• **What you need to do**: Please find every line in the entries below that contains the string "scrollbar", and copy it.

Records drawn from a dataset
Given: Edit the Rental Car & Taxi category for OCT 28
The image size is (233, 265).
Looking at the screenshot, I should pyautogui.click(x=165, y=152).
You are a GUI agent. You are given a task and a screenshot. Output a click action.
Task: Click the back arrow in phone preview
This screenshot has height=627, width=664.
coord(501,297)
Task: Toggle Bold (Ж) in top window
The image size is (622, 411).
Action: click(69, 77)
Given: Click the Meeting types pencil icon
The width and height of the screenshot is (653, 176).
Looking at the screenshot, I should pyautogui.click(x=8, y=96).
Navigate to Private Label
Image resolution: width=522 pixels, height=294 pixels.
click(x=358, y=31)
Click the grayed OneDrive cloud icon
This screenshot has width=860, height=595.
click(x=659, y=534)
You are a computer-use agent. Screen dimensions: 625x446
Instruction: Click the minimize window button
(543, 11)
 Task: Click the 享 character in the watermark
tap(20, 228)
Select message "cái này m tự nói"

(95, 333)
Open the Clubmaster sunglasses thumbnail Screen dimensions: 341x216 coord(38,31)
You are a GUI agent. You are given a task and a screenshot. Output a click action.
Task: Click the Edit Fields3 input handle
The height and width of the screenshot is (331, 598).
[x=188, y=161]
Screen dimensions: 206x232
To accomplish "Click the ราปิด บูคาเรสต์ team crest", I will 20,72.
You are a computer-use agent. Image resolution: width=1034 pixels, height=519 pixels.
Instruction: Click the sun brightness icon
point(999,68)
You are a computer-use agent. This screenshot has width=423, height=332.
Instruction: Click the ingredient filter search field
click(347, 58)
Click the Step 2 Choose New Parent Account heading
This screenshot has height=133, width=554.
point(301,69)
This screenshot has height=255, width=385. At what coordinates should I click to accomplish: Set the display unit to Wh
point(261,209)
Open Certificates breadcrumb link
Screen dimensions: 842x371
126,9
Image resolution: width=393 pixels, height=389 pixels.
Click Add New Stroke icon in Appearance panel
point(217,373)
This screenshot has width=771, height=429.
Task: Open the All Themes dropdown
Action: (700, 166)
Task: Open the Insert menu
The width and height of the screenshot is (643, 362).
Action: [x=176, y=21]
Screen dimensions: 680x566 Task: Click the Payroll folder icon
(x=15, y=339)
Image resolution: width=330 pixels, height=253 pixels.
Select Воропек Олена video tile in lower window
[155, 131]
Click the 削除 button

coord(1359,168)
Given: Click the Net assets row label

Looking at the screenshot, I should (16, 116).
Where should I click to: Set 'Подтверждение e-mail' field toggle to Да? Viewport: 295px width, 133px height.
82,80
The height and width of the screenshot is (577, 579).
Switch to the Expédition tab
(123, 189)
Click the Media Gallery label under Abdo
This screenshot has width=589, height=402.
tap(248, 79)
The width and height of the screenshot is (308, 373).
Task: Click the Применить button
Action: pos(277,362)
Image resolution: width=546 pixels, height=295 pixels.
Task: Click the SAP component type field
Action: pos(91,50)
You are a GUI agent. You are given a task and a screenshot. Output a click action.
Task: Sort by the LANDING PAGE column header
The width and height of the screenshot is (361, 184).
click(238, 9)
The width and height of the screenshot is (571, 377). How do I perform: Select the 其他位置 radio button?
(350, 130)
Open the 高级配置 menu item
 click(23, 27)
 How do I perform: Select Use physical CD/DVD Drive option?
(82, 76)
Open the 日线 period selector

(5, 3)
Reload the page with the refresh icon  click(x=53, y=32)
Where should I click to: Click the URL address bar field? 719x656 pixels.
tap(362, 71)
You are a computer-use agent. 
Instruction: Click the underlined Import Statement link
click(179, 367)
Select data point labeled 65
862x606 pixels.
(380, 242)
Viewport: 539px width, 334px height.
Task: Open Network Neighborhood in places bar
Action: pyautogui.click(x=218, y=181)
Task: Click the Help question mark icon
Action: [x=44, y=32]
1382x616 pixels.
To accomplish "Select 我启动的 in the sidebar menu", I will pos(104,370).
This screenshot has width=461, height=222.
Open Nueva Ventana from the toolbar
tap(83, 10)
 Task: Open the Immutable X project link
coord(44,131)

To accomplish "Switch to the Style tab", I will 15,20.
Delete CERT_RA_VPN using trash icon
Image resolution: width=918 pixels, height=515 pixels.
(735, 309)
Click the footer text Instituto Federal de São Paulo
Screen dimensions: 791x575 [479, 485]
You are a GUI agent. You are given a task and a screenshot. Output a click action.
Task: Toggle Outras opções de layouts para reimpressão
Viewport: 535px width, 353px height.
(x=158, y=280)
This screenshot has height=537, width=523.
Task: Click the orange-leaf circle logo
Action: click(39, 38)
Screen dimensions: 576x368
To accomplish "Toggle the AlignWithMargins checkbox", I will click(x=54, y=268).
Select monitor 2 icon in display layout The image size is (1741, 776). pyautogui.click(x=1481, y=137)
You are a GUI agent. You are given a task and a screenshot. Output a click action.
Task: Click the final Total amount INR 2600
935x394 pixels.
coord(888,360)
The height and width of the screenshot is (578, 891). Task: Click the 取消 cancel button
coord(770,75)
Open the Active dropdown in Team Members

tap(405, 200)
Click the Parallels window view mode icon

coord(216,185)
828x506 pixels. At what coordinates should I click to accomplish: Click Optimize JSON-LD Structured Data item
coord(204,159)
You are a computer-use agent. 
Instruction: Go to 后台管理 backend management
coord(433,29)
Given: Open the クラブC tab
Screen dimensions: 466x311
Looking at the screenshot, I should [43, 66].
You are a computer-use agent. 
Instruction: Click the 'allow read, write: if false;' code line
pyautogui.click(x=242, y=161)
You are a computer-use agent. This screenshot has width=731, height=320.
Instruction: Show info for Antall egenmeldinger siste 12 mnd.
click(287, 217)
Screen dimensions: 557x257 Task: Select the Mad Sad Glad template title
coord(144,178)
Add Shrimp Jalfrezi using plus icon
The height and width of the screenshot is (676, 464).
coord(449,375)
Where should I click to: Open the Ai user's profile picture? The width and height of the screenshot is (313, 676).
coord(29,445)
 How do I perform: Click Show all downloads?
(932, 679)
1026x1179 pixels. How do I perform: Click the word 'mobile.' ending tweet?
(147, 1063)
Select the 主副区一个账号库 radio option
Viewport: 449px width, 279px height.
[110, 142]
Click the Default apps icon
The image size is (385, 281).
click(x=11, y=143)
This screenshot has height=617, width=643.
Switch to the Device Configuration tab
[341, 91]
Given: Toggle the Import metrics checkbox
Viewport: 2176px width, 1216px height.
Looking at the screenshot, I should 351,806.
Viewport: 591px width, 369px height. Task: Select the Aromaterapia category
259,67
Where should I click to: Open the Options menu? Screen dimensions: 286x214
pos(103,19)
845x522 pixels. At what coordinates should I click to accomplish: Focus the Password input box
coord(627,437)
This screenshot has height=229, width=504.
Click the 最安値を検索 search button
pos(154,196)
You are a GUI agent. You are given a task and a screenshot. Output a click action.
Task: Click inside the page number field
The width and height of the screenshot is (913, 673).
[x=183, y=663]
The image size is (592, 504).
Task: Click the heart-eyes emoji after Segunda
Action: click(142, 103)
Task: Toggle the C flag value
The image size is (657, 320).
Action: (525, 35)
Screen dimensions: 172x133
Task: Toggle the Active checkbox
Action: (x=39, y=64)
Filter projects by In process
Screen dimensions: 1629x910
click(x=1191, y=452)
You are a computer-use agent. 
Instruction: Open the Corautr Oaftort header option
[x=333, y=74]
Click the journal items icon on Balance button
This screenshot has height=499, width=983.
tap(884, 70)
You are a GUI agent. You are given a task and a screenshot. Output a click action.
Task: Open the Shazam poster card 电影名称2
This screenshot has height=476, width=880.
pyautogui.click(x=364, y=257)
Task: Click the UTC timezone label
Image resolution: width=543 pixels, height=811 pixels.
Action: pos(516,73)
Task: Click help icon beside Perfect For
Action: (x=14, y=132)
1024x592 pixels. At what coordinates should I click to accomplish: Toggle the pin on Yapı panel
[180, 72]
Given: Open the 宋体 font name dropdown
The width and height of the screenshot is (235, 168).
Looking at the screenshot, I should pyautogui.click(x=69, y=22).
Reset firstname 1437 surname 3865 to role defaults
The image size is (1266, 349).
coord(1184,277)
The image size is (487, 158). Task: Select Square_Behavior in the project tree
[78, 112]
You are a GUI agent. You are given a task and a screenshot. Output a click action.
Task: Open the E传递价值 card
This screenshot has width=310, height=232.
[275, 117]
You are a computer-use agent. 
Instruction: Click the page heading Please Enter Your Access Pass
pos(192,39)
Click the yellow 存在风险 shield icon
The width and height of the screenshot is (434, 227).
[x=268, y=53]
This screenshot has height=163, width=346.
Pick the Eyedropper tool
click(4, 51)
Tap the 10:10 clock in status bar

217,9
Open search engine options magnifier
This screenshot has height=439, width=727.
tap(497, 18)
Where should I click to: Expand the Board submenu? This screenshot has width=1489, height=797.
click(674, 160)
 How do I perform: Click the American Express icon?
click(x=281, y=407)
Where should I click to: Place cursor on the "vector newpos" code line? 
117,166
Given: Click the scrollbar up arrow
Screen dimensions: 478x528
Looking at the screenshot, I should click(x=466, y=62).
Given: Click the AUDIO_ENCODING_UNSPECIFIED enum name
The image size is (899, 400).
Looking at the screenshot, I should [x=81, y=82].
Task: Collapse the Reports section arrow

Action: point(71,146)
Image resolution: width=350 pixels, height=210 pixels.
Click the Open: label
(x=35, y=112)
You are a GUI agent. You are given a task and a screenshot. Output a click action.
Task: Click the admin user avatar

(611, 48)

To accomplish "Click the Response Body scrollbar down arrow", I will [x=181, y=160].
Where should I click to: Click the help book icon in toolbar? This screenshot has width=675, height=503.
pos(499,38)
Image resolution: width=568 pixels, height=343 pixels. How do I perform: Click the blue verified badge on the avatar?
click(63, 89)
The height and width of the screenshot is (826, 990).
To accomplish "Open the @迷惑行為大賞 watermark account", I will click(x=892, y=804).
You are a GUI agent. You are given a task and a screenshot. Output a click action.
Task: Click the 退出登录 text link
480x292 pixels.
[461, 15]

• **Task output**:
Given: Click the scrollbar up arrow
To accomplish "Click the Response Body scrollbar down arrow", I will [x=181, y=160].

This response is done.